[start Input data]

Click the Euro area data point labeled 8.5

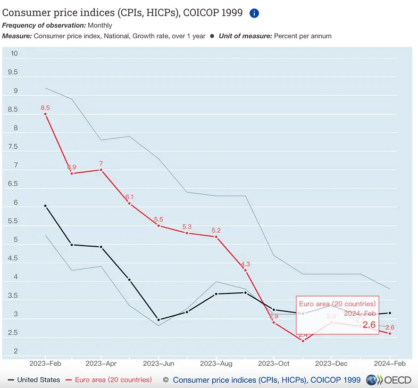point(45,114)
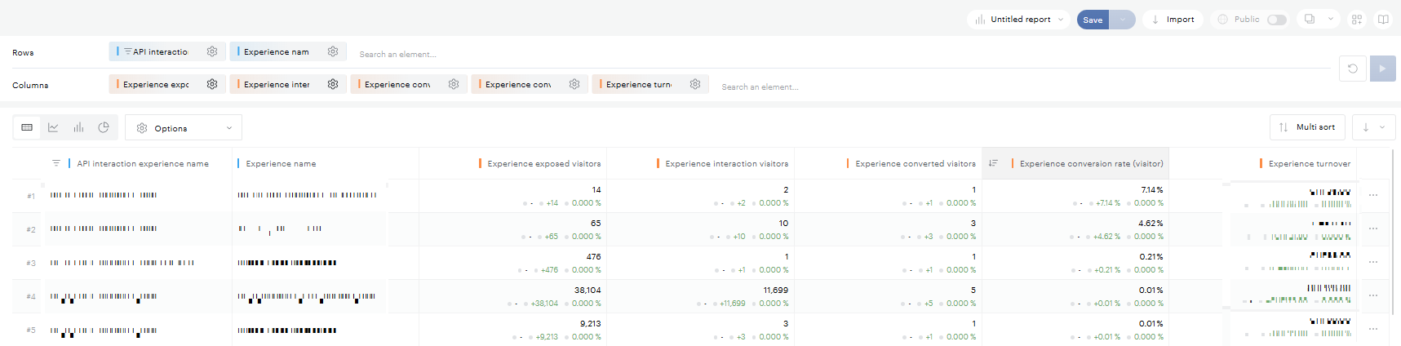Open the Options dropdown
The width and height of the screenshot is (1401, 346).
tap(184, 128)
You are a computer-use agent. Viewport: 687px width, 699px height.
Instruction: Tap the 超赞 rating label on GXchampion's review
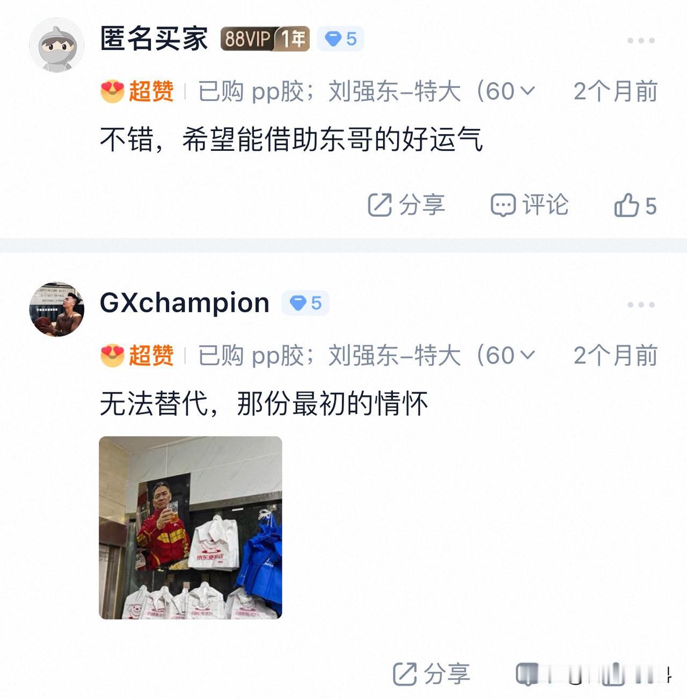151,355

[end Input data]
[start Input data]

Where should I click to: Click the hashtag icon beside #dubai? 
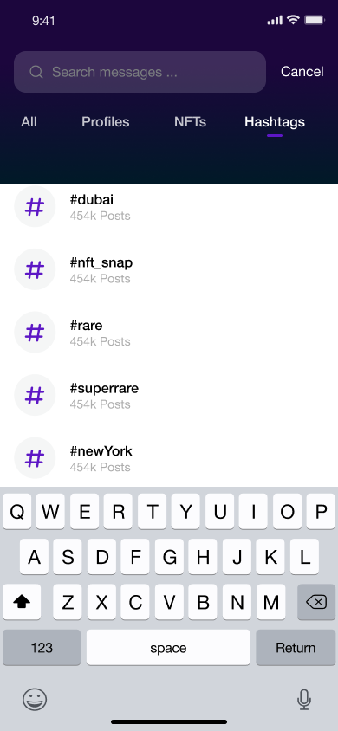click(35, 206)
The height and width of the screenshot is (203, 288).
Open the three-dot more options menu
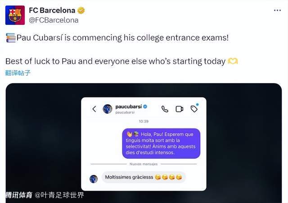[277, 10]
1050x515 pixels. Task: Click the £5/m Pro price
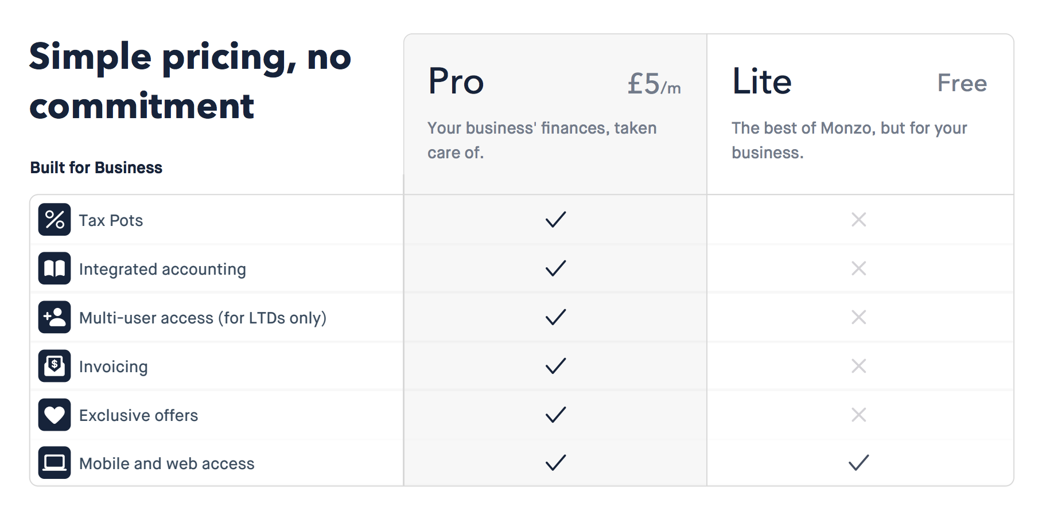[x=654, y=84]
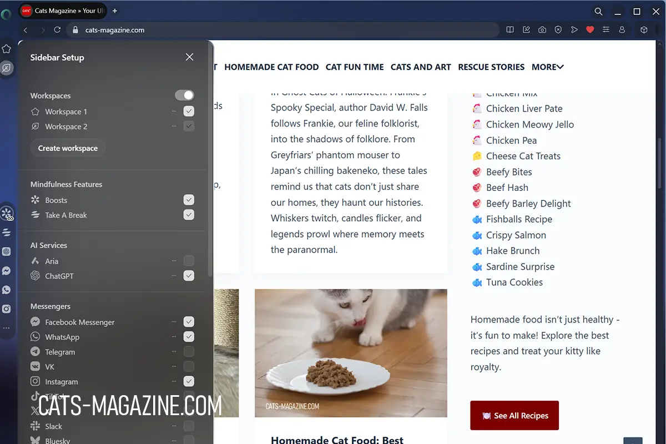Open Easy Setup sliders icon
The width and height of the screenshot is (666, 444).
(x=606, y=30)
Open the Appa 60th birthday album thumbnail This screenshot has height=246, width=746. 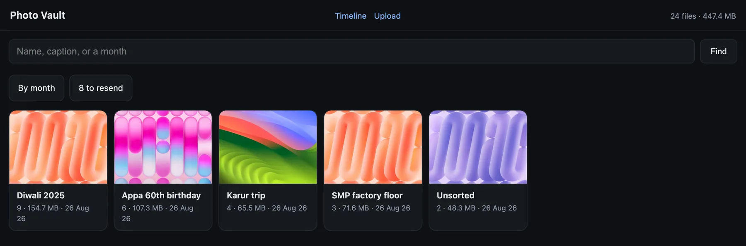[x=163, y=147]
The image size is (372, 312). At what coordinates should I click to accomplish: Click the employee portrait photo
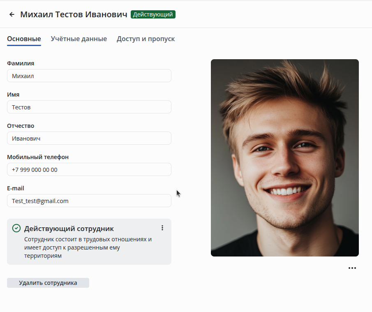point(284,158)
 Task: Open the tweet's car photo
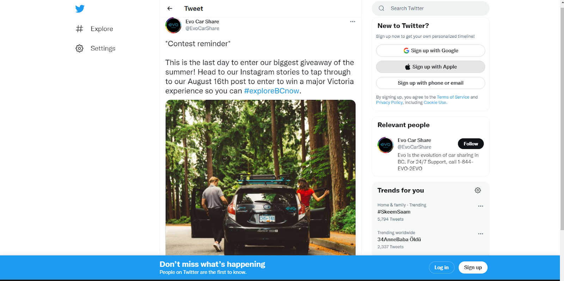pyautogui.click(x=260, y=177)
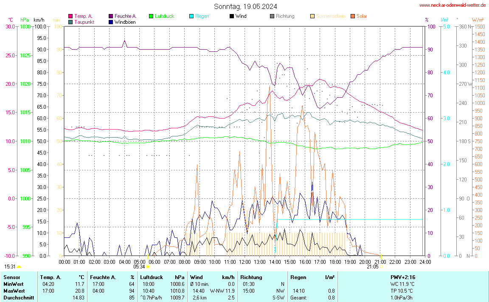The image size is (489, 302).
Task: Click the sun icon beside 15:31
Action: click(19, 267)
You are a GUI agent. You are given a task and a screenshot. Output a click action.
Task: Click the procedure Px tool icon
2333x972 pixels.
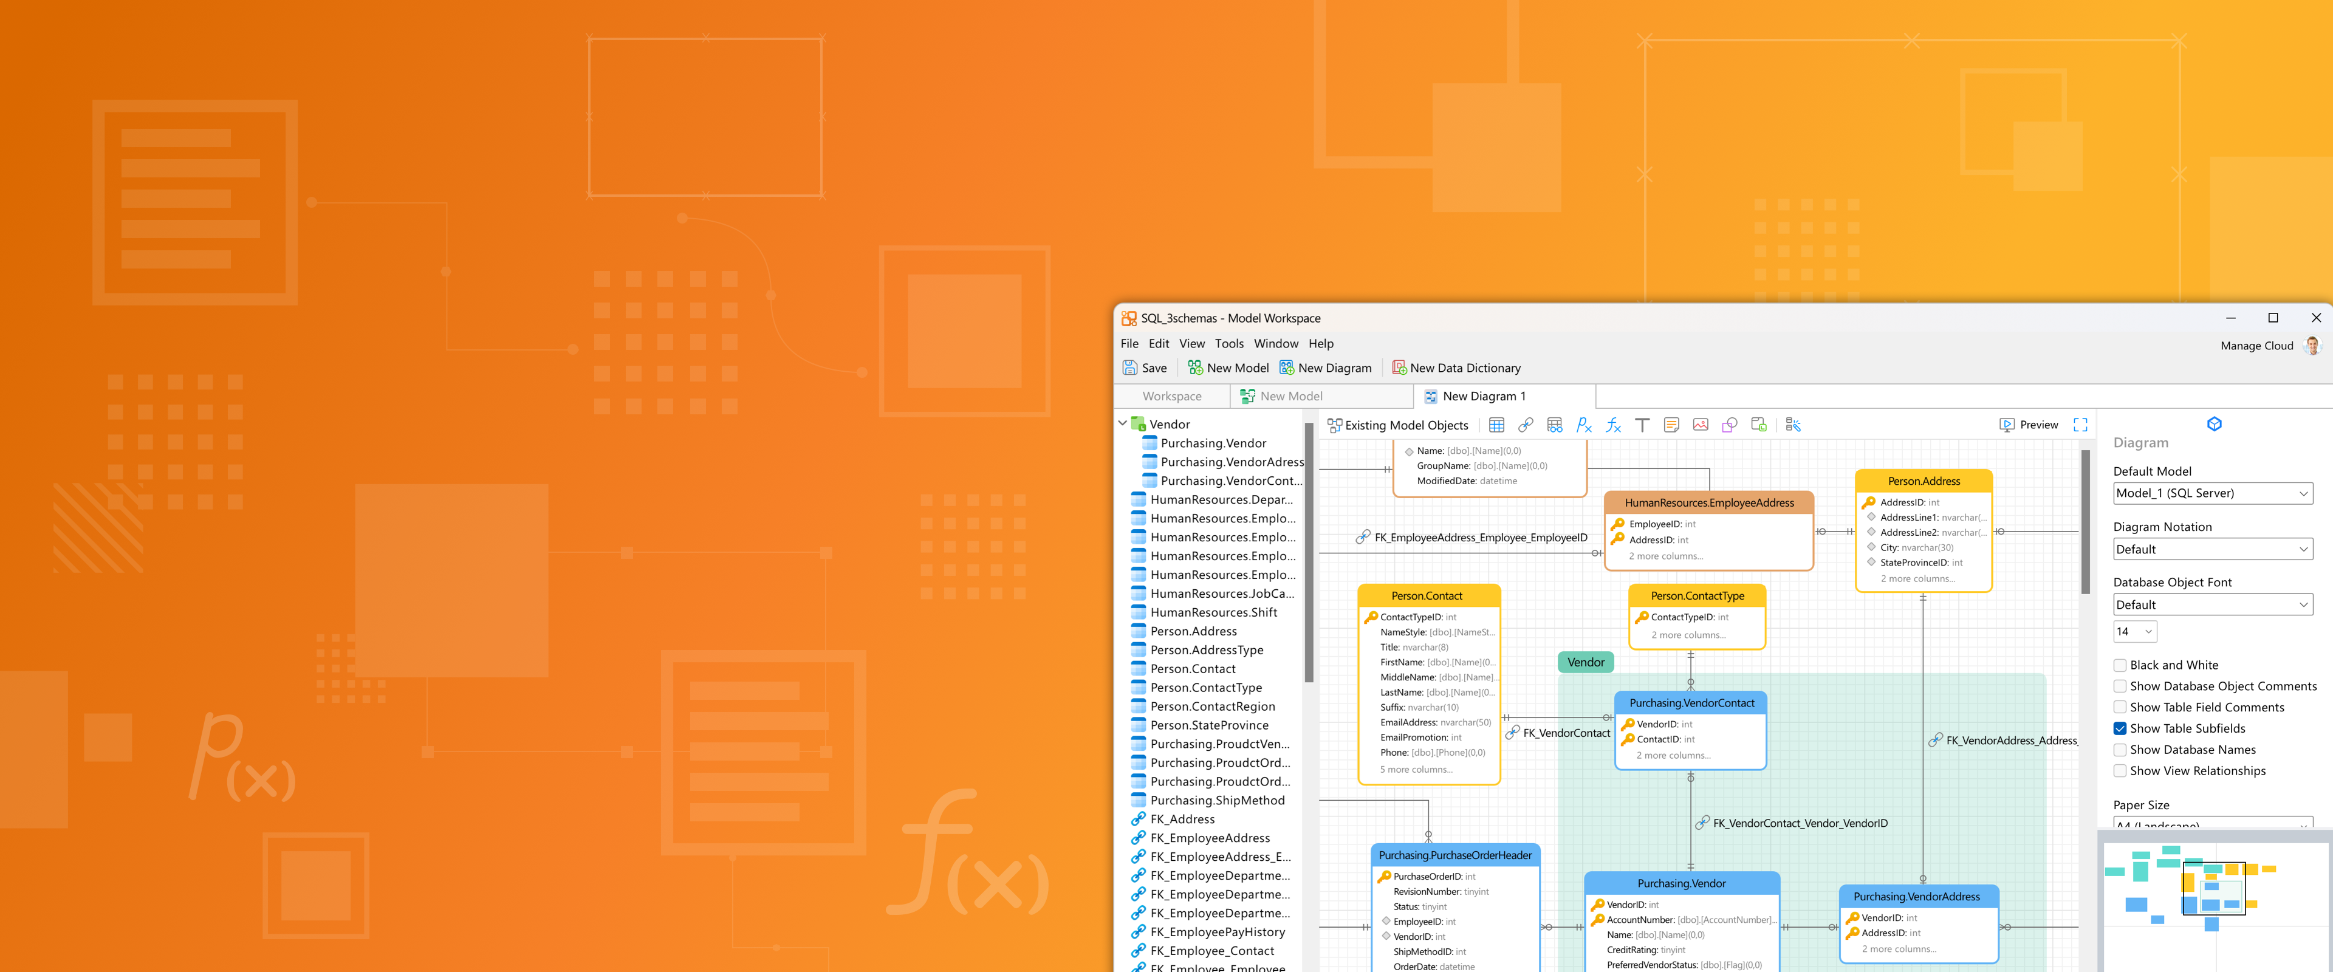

[end Input data]
[start Input data]

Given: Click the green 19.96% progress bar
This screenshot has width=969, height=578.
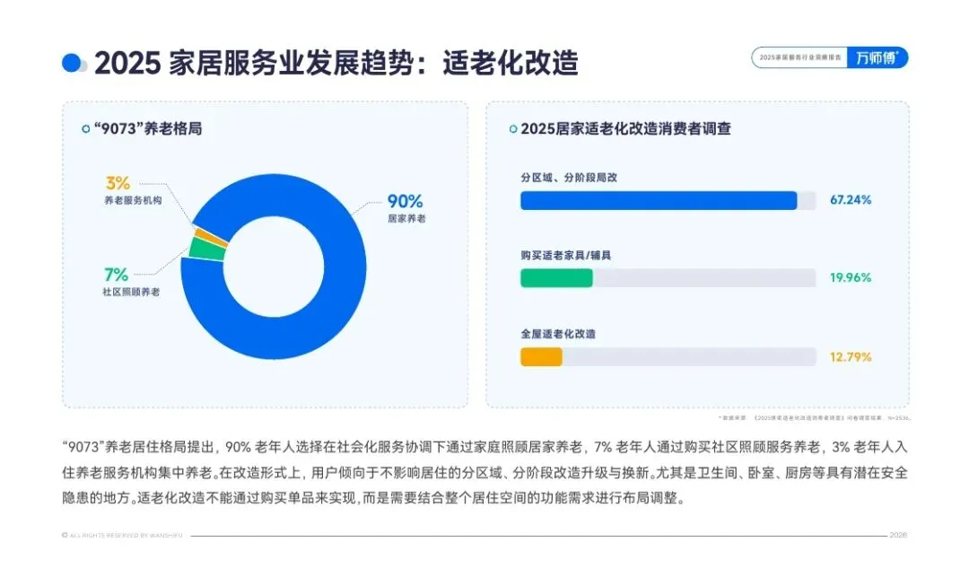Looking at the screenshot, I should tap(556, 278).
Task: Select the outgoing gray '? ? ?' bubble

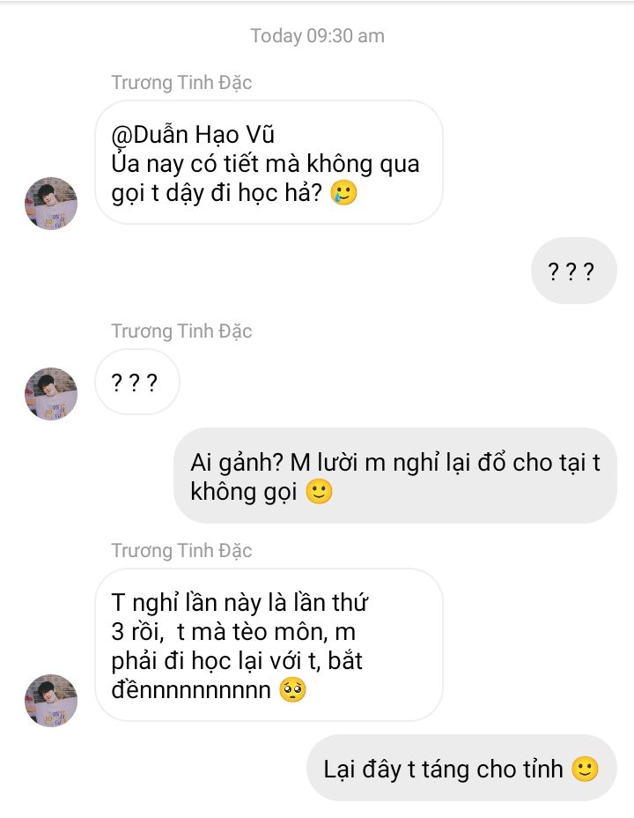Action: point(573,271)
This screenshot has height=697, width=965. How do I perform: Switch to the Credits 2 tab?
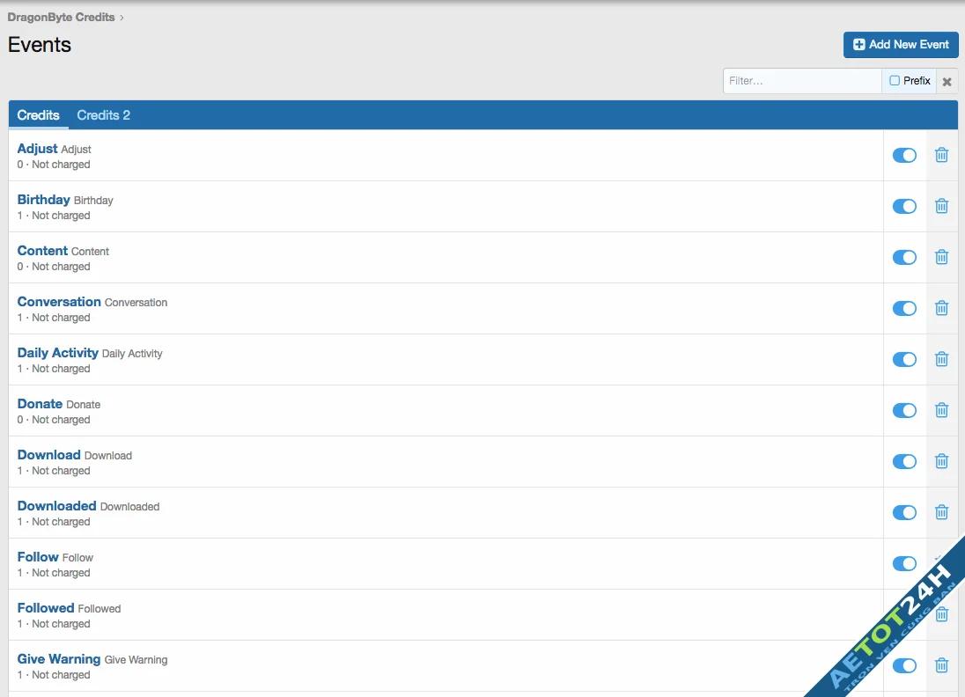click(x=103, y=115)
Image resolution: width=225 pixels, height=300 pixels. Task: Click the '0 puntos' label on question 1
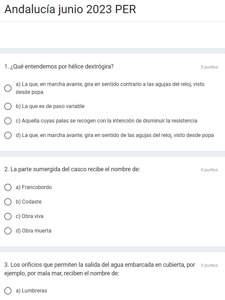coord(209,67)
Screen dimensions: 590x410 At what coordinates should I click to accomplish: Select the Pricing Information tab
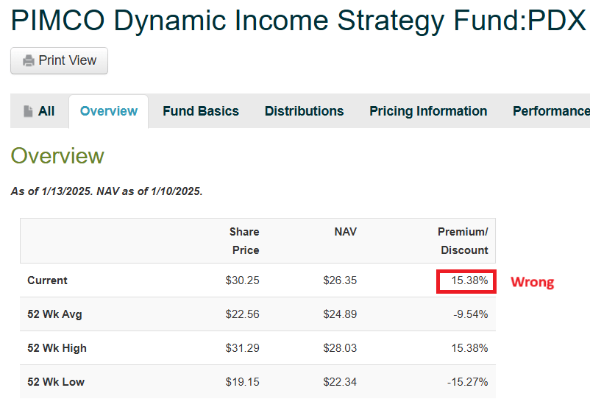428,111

[end Input data]

** Objective **
Report every line of the listing above that contains the string "agent", treating uppercase and lowercase letters as different.

** Complete answer **
You are a computer-use agent. Viewport: 687px width, 699px height.
You are a GUI agent. You are given a task and a screenshot. Output a click action.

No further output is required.